Study material |
....................

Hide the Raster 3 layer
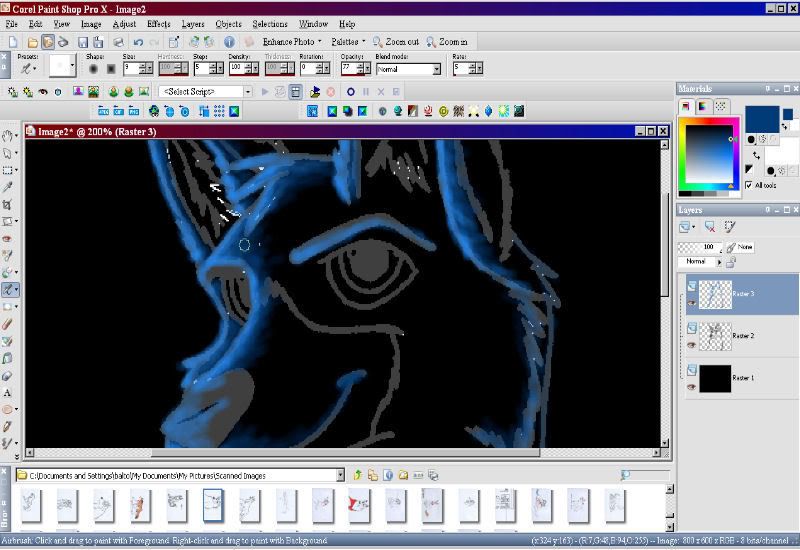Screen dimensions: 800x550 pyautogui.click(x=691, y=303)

....................

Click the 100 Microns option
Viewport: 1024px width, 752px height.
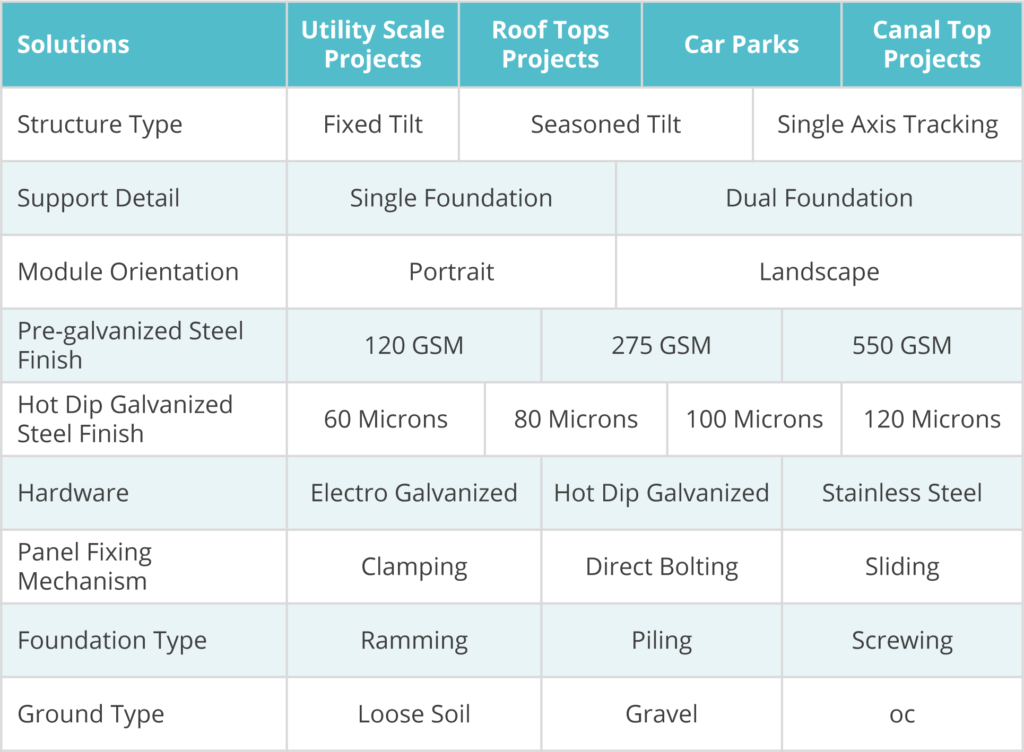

....................

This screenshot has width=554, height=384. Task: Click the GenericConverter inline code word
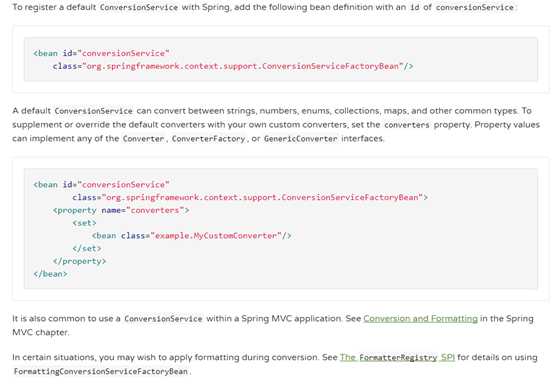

....................

Problem to work on |
Everything from the line with "Click the 100 Microns option" through the line with "Viewport: 1024px width, 752px height." should be written out exactly as it appears above, end lines included, and nothing outside that range.

Answer below |
Click the 100 Microns option
Viewport: 1024px width, 752px height.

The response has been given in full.